# [What is being asked]
Write out the part of the comment thread below that begins with the words "- omega is the" and ends after "of unity.(0 votes)".

# [Passage provided]
Want to join the conversation?
- why we haven't done anything about (x-1) at4:15(1 vote)
- we do not concern ourselves with (x-1) since the root we get from that part of the expression is 1. The questions explicitly states cube root of 1 which is NOT equal to 1.(3 votes)
- what is probability defination explain(1 vote)
- How do we know that r1, r2, an dr3 are not the same i.e. why is sal taking the three numbers that are obtained upon rolling the die to be different? i think it is possible that the same number could appear more than once when we roll a die three times(1 vote)
- he says omega should not be = to 1 but he puts x=1 as a root which says it is wrong because omega should not be = to 1. Please correct me.(0 votes)
- omega is the complex root, it can't be real , however the equation x^3 - 1 = 0 has three roots viz. w, w^2 , 1, thus 1 satisfies the equation also but is not a complex root.
Hope this solves your doubt(2 votes)
- 1) x-1=0 and mathematics says we can't divide the thing by 0 but here we are able to divide. what is correct.
2) you have wriiten w=x but in question it is given that w<>1 so how can we say w=x?(0 votes) - At10:40, couldn't Sal just say that omega^3 =1 as we started by saying that omega is the cube root of 1?(0 votes)
- Yes; either he forgot or he was just checking that w is indeed a cube root of unity.(0 votes)
- What is omega?(0 votes)
- omega is a greek word, in the video omega(Ω) is used as a variable for the complex cube of unity(2 votes)
- What is omega?(0 votes)
- Really, since omega is a complex cube root of unity, omega is equal to: e^(i*2pi*r/3) and r is an integer that belongs to the interval [0,2](0 votes)

# [Dataset extract]
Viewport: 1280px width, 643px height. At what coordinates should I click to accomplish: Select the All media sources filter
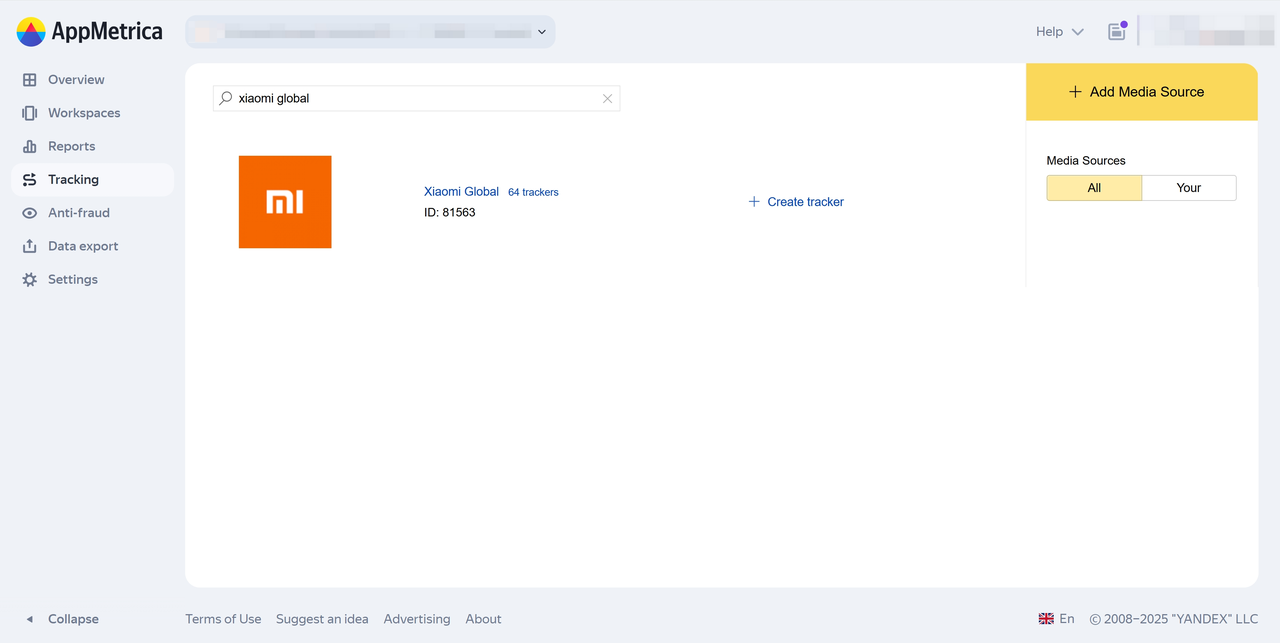pyautogui.click(x=1094, y=188)
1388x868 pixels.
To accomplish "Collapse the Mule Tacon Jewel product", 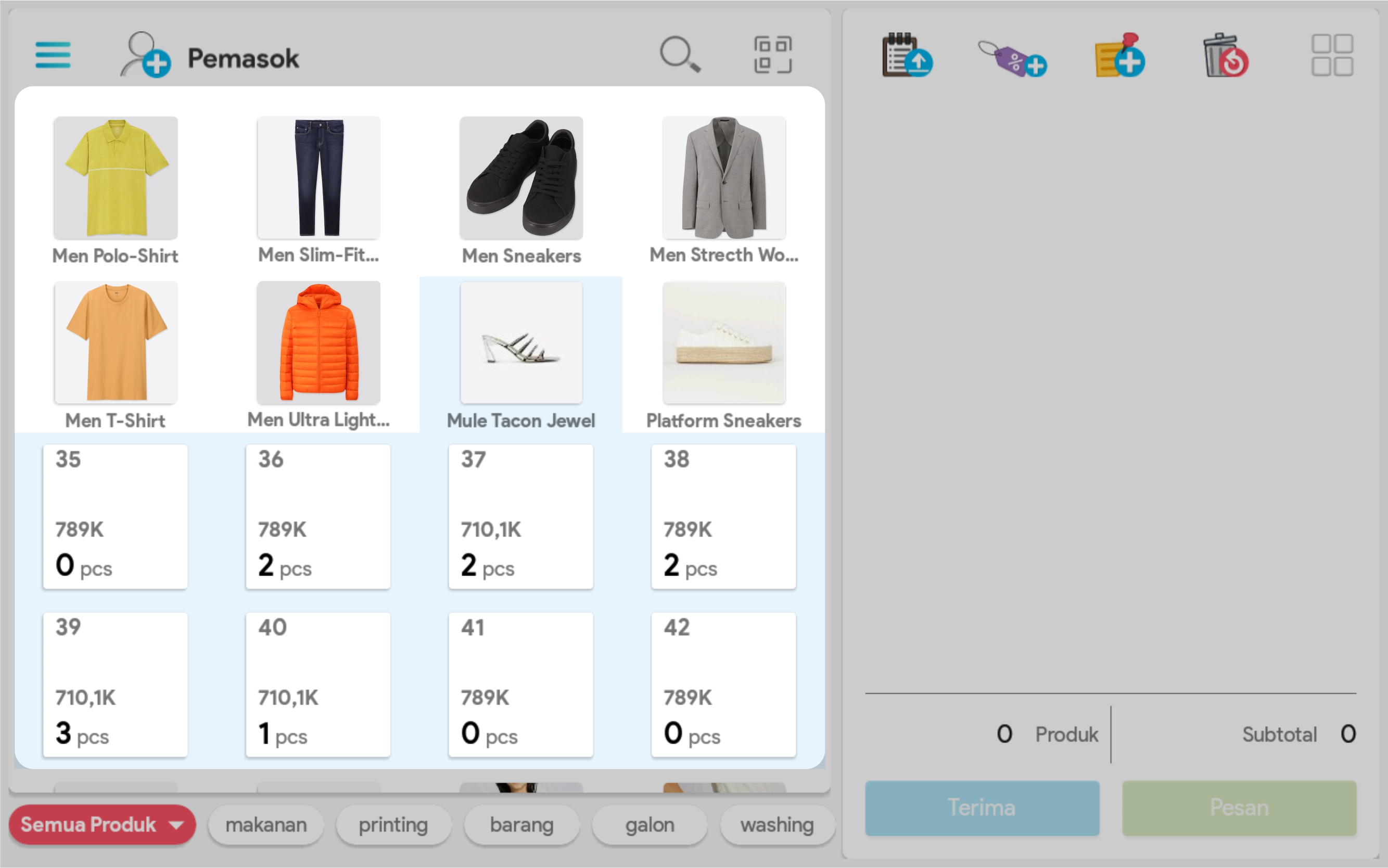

# [Final result]
- omega is the complex root, it can't be real , however the equation x^3 - 1 = 0 has three roots viz. w, w^2 , 1, thus 1 satisfies the equation also but is not a complex root.
Hope this solves your doubt(2 votes)
- 1) x-1=0 and mathematics says we can't divide the thing by 0 but here we are able to divide. what is correct.
2) you have wriiten w=x but in question it is given that w<>1 so how can we say w=x?(0 votes) - At10:40, couldn't Sal just say that omega^3 =1 as we started by saying that omega is the cube root of 1?(0 votes)
- Yes; either he forgot or he was just checking that w is indeed a cube root of unity.(0 votes)